Abgesehen davon, dass nur ein Teil der Mitgliedsstaaten über einen solchen verfügt, gibt es auch bei öffentlichen Pensionsfonds große qualitative und quantitative Unterschiede. Diese können entweder durch Sozialversicherungsabgaben von Unternehmern und Beschäftigten oder direkt aus dem staatlichen Budget gespeist werden. Die Veranlagungsformen reichen von 100 Prozent in festverzinslichen Wertpapieren wie in Spanien und den USA bis zu einem Aktienanteil von über 70 Prozent in Irland.

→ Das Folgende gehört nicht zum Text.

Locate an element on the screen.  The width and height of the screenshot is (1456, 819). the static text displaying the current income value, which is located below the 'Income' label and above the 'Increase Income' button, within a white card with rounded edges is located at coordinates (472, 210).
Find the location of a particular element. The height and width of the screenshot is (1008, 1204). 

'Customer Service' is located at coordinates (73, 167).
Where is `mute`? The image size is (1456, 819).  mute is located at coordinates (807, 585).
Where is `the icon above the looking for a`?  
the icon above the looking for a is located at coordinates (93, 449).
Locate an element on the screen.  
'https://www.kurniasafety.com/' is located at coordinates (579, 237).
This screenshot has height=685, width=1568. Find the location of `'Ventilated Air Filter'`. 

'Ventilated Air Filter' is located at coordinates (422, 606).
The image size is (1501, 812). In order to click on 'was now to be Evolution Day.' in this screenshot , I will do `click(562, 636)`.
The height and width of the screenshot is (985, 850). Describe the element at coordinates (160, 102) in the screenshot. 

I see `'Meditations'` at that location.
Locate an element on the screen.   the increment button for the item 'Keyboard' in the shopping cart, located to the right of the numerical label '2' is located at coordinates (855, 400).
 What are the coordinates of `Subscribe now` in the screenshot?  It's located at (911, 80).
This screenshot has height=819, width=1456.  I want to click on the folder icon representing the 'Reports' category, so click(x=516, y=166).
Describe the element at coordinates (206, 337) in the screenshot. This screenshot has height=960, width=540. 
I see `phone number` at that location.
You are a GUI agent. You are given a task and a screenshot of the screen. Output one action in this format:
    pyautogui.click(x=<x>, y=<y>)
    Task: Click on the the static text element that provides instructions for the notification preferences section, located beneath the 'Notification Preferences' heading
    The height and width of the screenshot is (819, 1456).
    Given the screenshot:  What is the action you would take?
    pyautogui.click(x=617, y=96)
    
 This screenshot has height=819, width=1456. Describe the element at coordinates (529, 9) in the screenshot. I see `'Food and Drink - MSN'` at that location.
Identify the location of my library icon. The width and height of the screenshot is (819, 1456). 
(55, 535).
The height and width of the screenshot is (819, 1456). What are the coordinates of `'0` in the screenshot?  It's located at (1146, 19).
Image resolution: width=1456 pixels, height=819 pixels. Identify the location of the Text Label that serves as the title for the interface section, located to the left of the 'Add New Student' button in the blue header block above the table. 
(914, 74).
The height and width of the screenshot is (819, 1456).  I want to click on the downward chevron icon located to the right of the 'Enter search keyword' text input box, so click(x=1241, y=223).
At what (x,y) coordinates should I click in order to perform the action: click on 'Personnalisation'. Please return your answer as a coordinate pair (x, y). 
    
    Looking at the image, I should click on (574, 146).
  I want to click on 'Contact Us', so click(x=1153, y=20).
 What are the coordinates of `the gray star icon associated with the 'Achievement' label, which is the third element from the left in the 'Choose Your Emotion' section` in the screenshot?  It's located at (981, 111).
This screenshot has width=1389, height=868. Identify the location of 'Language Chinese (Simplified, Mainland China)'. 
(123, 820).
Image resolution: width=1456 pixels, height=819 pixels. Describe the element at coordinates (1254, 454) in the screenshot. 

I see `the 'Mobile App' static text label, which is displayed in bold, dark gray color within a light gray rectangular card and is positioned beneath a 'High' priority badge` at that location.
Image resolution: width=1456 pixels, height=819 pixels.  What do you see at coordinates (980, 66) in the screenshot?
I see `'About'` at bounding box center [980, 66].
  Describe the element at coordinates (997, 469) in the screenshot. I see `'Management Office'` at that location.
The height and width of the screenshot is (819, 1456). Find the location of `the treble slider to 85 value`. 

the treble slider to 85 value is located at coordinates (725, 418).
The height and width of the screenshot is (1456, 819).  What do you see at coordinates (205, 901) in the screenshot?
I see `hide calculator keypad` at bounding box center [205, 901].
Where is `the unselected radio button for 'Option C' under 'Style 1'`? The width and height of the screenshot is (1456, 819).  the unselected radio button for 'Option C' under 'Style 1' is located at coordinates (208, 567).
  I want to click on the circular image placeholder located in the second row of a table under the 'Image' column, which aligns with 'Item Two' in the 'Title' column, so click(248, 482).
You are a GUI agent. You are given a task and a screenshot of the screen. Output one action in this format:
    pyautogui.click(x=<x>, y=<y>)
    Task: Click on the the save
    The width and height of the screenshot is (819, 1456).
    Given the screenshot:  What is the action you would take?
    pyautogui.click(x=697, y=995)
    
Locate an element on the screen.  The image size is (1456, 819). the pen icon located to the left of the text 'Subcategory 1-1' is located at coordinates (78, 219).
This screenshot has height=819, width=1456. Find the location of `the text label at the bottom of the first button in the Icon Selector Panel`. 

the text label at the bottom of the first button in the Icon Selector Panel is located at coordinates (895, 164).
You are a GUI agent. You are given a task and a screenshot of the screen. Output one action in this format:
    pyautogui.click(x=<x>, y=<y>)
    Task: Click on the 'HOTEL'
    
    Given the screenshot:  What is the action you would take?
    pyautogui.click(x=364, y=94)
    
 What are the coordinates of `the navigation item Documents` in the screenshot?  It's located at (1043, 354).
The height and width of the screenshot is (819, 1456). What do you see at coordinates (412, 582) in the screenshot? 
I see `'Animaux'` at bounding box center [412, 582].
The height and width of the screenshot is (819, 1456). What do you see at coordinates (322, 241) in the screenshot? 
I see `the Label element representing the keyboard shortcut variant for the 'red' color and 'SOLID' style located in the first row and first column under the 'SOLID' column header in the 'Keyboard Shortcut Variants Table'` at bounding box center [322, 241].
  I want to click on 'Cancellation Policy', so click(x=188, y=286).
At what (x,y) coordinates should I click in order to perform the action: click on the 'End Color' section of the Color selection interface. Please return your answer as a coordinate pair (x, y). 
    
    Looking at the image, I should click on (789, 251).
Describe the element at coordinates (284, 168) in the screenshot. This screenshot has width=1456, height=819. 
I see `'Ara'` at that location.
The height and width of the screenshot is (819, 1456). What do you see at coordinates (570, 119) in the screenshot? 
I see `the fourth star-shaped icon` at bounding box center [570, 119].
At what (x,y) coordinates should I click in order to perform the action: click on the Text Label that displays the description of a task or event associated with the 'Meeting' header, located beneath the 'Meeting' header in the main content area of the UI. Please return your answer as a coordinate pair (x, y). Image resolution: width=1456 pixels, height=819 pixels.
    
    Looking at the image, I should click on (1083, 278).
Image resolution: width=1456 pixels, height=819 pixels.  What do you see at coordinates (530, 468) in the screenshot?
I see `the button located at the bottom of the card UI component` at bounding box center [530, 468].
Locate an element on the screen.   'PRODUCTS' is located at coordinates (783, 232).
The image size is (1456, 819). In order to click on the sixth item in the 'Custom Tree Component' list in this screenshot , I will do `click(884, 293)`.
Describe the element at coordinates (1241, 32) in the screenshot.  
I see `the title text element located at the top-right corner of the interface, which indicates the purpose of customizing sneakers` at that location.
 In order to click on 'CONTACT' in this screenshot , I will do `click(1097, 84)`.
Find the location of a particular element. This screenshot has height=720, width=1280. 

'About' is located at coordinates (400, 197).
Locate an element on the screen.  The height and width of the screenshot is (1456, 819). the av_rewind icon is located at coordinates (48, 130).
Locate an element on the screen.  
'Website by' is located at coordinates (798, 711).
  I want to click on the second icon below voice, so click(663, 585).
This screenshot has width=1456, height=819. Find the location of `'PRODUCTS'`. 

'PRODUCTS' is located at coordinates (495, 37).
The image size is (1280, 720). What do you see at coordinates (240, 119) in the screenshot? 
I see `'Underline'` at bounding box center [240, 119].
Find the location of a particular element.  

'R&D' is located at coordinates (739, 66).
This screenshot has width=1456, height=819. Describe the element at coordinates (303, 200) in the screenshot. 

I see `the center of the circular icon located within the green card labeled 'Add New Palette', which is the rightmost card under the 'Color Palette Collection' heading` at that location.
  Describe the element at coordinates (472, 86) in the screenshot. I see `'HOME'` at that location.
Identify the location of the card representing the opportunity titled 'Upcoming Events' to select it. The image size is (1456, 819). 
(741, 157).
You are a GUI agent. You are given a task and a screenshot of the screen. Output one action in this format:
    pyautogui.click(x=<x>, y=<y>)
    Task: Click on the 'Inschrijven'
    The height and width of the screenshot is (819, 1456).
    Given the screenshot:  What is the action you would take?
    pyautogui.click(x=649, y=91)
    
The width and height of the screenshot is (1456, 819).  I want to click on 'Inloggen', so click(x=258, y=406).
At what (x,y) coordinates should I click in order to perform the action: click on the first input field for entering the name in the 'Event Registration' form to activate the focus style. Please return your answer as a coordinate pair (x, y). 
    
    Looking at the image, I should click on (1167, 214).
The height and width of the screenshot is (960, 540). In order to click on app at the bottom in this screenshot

Ihr Volumen beträgt etwa ein Viertel von jenem der privaten Fonds. Gemessen am jeweiligen BIP hat Schweden mit 31 Prozent den größten Fonds, gefolgt von Japan und Korea mit jeweils etwa 25 Prozent. Der Bericht der OECD gibt keine Auskunft darüber, welcher Anteil an den Auszahlungen der jeweiligen staatlichen Pensionssysteme durch die Fonds bestritten wird.

Spitzenreiter Österreich
Österreich, das keinen öffentlichen Pensionsfonds besitzt, weil sein staatliches System zur Gänze auf dem Umlageprinzip beruht, gehört dabei mit einer (idealtypischen) Bruttoersatzrate von 80 Prozent hinter Luxemburg und Spanien zu den Spitzenreitern in der OECD. Beim Anteil der öffentlichen Ausgaben für Pensionen ist Österreich mit 12,1 Prozent des BIP überhaupt Spitzenreiter. Bei den Indikatoren für private Systeme ist es unterschiedlich platziert. Der Anteil der Fondsvermögen am BIP war mit 4,7 Prozent einer der geringsten OECD-weit, bei den Wachstumsraten liegen wir sowohl bei Volumina (20,8 Prozent pro Jahr) als auch bei Mitgliedern (6,7 Prozent jährlich) im Mittelfeld. Durch die geringe Zahl von 20 Fonds ist die durchschnittliche Fondsgröße mit 880 Millionen US$ eine der höchsten unter den 30 OECD-Staaten.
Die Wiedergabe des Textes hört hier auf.